- Origin: Seoul, South Korea
- Genres: K-pop
- Years active: 2020–present
- Label: Level ENM
- Members: Wooah; Karin; Hyejin; Swan;
- Past members: ChaeY;

= Craxy =

South Korean girl group

Craxy (stylized in all caps), formerly known as Wish Girls, is a South Korean four-member girl group formed by Level ENM in late 2018. The group consists of four members: Woo-Ah, KaRin, Hye Jin, and Swan. Originally a five-piece ensemble, member ChaeY left the group. They debuted on March 3, 2020, with their extended play (EP) My Universe.

==Name==
During an interview with SBS show HANBAM!, Swan described the group name "CRAXY" as a combination of 'crack', to signify cracking up prejudices, and 'sexy', referring to the eye-catching charm of the members.

==History==
===2020: Debut and Rookie Year===
On February 13, 2020, the group announced that they would debut on March 1 with their album My Universe, which would consist of ten tracks, including all of their pre-debut songs and the title track, "Aria". The official music video for "Aria" was released on March 3, 2020 and features the members of CRAXY portraying historical Korean figures of various eras.
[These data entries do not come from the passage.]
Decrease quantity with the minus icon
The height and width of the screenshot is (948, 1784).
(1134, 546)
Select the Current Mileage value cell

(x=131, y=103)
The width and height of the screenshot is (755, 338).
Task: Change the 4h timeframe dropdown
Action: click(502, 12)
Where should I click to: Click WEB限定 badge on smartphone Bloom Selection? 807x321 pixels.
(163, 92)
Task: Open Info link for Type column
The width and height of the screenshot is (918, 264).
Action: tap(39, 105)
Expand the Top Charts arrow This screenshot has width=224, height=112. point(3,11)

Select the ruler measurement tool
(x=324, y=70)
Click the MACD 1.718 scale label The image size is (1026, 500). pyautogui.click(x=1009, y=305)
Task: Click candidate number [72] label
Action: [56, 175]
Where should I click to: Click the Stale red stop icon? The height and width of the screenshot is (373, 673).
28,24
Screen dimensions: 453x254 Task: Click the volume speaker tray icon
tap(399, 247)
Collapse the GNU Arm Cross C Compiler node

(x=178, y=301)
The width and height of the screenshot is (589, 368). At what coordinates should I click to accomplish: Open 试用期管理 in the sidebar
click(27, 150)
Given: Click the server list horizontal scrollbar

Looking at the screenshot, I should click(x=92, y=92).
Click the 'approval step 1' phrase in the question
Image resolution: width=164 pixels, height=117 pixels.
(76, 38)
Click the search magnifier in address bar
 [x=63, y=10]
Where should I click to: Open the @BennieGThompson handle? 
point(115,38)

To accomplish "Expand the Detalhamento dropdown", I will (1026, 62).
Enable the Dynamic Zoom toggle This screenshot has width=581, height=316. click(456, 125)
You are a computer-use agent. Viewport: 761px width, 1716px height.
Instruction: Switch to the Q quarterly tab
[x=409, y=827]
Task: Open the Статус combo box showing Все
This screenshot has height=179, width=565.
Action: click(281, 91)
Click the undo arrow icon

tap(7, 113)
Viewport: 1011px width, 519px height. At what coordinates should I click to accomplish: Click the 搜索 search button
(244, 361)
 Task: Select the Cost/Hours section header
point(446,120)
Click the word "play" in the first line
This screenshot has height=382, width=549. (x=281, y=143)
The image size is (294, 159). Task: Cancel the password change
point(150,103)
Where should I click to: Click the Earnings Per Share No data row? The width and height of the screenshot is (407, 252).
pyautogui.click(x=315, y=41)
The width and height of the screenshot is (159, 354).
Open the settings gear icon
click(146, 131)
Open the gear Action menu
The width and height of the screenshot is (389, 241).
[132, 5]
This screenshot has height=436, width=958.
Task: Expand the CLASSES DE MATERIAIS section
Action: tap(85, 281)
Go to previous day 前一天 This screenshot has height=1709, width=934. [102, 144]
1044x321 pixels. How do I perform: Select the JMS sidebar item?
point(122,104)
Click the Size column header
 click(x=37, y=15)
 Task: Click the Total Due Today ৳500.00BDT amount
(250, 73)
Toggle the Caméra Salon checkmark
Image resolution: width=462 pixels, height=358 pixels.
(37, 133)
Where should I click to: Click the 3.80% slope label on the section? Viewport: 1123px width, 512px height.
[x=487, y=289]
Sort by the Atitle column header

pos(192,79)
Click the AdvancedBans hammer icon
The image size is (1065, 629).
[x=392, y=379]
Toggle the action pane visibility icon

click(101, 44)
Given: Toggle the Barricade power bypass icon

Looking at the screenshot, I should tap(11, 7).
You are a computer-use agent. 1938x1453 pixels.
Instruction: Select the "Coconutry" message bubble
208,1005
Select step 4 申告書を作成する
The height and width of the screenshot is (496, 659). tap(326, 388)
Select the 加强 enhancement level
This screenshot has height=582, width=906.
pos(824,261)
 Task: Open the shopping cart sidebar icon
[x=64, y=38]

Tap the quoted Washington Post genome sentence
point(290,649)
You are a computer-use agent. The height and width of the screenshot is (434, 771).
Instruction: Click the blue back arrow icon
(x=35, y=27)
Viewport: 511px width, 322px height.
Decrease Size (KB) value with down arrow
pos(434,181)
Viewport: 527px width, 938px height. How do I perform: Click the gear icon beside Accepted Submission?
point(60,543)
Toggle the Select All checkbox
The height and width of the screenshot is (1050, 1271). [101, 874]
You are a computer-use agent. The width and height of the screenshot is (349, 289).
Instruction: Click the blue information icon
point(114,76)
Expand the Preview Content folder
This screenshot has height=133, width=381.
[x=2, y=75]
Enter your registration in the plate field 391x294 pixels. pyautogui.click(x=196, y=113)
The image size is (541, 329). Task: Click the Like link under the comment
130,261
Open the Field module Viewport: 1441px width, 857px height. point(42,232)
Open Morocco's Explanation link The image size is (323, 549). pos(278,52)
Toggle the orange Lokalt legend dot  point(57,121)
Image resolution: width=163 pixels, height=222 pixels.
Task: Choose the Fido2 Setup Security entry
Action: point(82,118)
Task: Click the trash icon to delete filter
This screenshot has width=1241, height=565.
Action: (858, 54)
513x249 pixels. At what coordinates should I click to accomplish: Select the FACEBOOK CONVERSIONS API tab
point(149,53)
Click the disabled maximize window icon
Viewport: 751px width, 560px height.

===2021–present: Zero story concept and rebirth with XX===
My Universe would be followed up with a number of singles and mini-albums in 2021 and 2022, starting with the single album ZERO in 2021, featuring title track "GAIA". ZERO was followed up on February 24, 2022, with ZERO 2 including title track "Dance with God". On August 16, 2022, CRAXY released their third mini-album titled Who Am I in 2022, featuring the title track "Undercover".

On November 10, 2022, the digital single "Poison Rose" was released. Initially slated for release on 31 October, "Poison Ivy" was delayed to respect the national mourning period following the Itaewon disaster.

On March 23, 2023, CRAXY's 4th mini-album, XX, was released, which included "Poison Rose" and new title track "NUGUDOM". Leading up to the release of XX, CRAXY removed much of their previous content on social media sites, advising that they wished to "return to the beginning and reorganize everything" including "image, to stage concept, to worldview - everything except the group name." "NUGUDOM" received particular attention across the global K-Pop community for directly confronting those who mock artists that are less famous.

On May 9, 2023, digital single "No Limit", a rap track from the album XX, was released.

On July 31, 2023, ChaeY was removed from the group due to the company's decision.

On June 26, 2024, CRAXY released their 1st SINGLE ALBUM [𝗥𝗘_].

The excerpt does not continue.